Liebe Reisefreunde,

zuletzt berichteten wir aus Dubai.
Ob es uns in Vietnam besser ergangen ist?

Saigon

Die Passformalitäten bei der Einreise am Flughafen gestalten sich relativ unproblematisch und auch die Tauschkurse sind absolut fair.

Wir lassen die normalen Taxis aus, überqueren die Straße und bekommen einen akzeptablen Transport in die Innenstadt für umgerechnet ca. 10 €.
Das schöne Hueng Sen Hotel liegt perfekt im Zentrum, an der Dong Khoi und unser geräumiges Zimmer mit Parkettfußboden und wunderschönem Balkon gefällt. Beim gegenüberliegenden Inder gibt es noch ein leckeres Abendessen. Nachtspaziergang und ab ins Bett.
Im Vergleich zum grotesken Dubai sagt uns das quirlige, lebendige Saigon ( Ho Chi Minh City) auf den ersten Blick sofort zu.

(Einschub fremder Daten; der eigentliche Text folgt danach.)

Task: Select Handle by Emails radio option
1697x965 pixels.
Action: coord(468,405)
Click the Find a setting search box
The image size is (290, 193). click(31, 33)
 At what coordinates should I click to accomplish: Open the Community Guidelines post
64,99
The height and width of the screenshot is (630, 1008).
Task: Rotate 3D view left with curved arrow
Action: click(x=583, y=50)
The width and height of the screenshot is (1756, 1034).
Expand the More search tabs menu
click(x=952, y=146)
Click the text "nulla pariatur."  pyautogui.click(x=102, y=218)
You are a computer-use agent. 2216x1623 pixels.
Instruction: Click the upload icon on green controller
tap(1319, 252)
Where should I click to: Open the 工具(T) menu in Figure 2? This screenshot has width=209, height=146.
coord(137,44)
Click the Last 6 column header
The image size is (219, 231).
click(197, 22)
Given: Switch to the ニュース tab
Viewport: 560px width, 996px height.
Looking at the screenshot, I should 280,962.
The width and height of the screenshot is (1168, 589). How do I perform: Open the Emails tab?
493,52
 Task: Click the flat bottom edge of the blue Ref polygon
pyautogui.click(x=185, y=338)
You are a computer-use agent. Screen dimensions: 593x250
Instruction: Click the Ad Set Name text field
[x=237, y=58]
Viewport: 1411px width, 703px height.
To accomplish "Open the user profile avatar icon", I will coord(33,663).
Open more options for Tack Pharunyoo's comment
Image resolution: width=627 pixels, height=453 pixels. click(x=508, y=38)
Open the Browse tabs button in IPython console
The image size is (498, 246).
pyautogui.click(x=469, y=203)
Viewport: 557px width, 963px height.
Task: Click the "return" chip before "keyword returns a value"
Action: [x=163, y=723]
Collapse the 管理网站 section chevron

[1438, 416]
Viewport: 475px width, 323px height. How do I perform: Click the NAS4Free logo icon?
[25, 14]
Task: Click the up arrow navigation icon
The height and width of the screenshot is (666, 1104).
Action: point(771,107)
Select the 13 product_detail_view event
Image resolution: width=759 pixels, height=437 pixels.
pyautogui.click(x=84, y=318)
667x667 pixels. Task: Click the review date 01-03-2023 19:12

Aufgrund der französischen Kolonialarchitektur bietet Saigon zu dem sonst eher nützlichen monotonen Beton auch größere historische Gebäude wie z. B. das alte Postamt oder auch die würdevollen, alten kolonialen Hotels Rex, Caravelle, Continental oder das Majestic Hotel. Wir versenden im alten Hauptpostamt ganz traditionell zwei Postkarten, die wir hier auf alten Holzbänken mit Stift zu Papier bringen. Nostalgie und analoges Erlebnis in Einem. Ein Bahnhofsfeeling mit tollen alten Fließen in einer regulär arbeitenden Poststelle.

In der Kathedrale Notre Dame sind wir nicht willkommen. Einlass nur für betende Einheimische, da Baumaßnahmen stattfinden. Merkwürdig.

Es lässt sich schön schlendern und Menschen beobachten. Zuckerbäckerbaustil- der Sitz des Volkskomitees- das Rathaus. Wir erleben den Sonnenuntergang in der Heli-Bar über Saigon im Bitexco-Financial Tower in etwa 178 m Höhe, welches einer Lotusblüte nachempfunden wurde.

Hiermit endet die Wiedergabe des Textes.